Abstract

Introduction: Cancer patients' fatigue is one of the most common symptoms with the greatest negative impact on quality of life, but it is also one of the least understood. The goal of this study was to look into changes in mitochondrial function and cancer-related fatigue in patients with non-metastatic prostate cancer who were receiving localised radiation therapy (XRT). Methods: We proposed a mitochondrial bioenergetic mechanism of radiation-induced fatigue that links impaired oxidative phosphorylation (OXPHOS) via a complex III defect and adenosine triphosphate (ATP) depletion as a result of XRT. Integrated mitochondrial function was measured as mitochondrial OXPHOS from peripheral blood mononuclear cells (PBMCs) of patients with prostate cancer. Fatigue was measured using the revised Piper Fatigue Scale.

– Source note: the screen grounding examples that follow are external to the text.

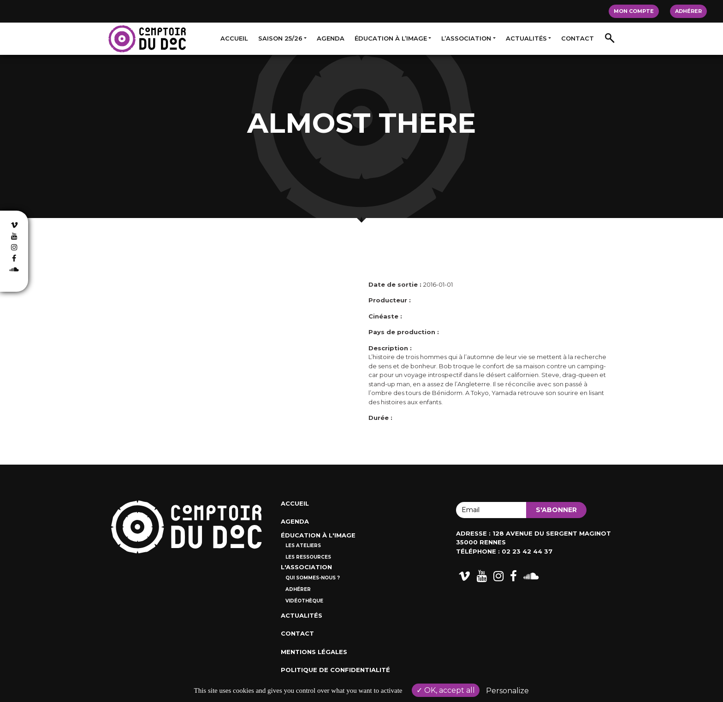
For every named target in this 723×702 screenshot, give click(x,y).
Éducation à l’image (391, 38)
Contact (577, 38)
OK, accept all (445, 690)
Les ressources (308, 557)
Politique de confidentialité (335, 669)
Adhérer (688, 11)
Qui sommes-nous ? (312, 578)
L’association (466, 38)
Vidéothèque (304, 601)
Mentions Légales (314, 651)
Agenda (330, 38)
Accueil (234, 38)
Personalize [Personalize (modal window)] (507, 690)
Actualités (526, 38)
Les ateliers (303, 546)
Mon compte (634, 11)
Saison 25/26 (280, 38)
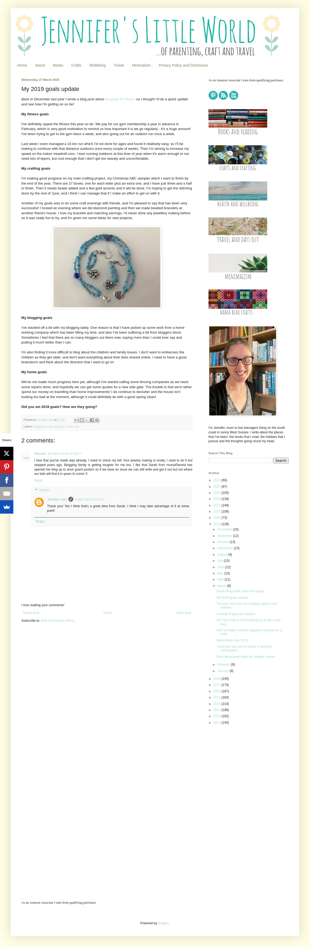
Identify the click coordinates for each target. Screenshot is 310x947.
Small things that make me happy (240, 591)
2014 (218, 704)
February (224, 664)
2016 (218, 691)
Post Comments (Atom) (57, 621)
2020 (218, 518)
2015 (218, 697)
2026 (218, 480)
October (223, 542)
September (225, 548)
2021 (218, 511)
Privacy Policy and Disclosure (183, 65)
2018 (218, 679)
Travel (119, 65)
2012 (218, 716)
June (221, 567)
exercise (58, 426)
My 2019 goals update (232, 597)
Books (58, 65)
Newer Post (31, 613)
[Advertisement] (241, 766)
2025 (218, 486)
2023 (218, 499)
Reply (38, 480)
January (223, 671)
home (69, 426)
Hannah (40, 454)
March (222, 586)
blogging (39, 426)
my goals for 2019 (119, 99)
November (225, 536)
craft (49, 426)
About (40, 65)
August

Data were collected before (day 0) and at day 21 of XRT. Results: Fatigue symptom intensified in 15 patients with prostate cancer at day 21 of XRT (p < 0.05). Mitochondrial OXPHOS complex III-linked and uncoupled complex III rates in PBMCs at day 21 during XRT were considerably lower than before XRT (p < 0.05). Additionally, in individuals undergoing XRT, a higher fatigue score was connected to a lower OXPHOS complex III-linked respiration rate. Conclusion:  At day 21 of XRT, a defect in oxidation starting at complex III in PBMC mitochondria was discovered in 15 prostate cancer patients. Complex III is a potential target for pharmacological and, in particular, nutraceutical interventions, such as coenzyme Q10, in the development of CRF nursing interventions.